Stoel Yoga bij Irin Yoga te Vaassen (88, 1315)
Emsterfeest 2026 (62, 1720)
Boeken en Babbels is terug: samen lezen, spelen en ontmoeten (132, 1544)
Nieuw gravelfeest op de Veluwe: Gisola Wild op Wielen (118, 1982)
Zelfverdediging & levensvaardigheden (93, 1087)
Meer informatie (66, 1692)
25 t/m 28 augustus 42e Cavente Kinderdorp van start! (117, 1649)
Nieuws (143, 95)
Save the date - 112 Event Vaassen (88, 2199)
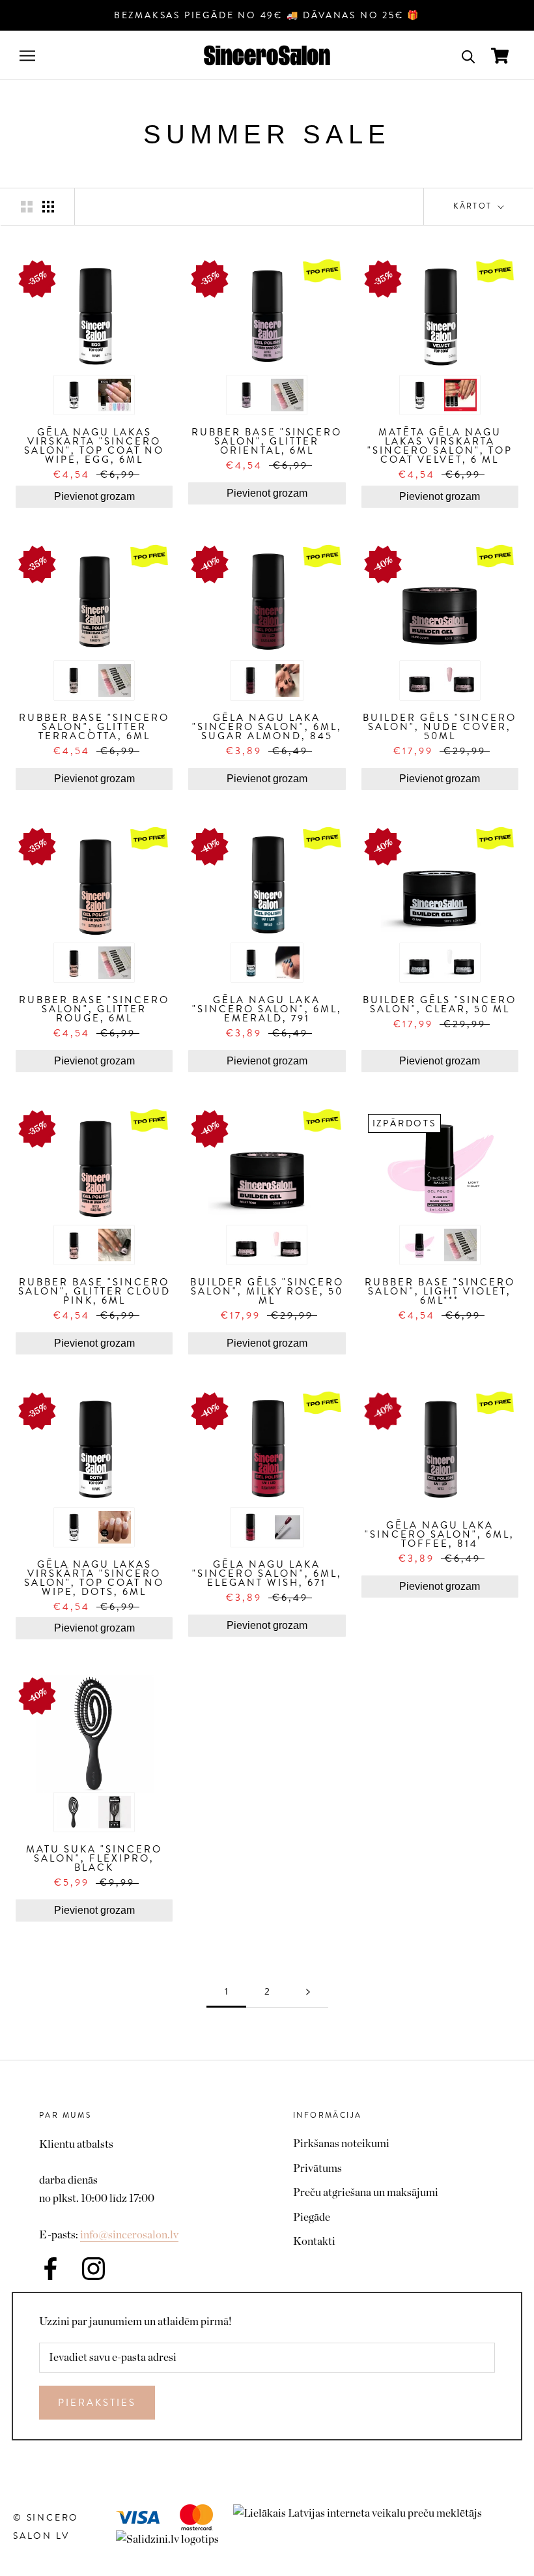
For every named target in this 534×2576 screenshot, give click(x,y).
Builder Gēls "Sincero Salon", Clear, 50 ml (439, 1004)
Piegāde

########################################

WHAT YOU HAVE TO DO: Check each line of the records above for the string "Vaassen", and report every line that has it.

WRITTEN RESPONSE:
Stoel Yoga bij Irin Yoga te Vaassen (88, 1315)
Save the date - 112 Event Vaassen (88, 2199)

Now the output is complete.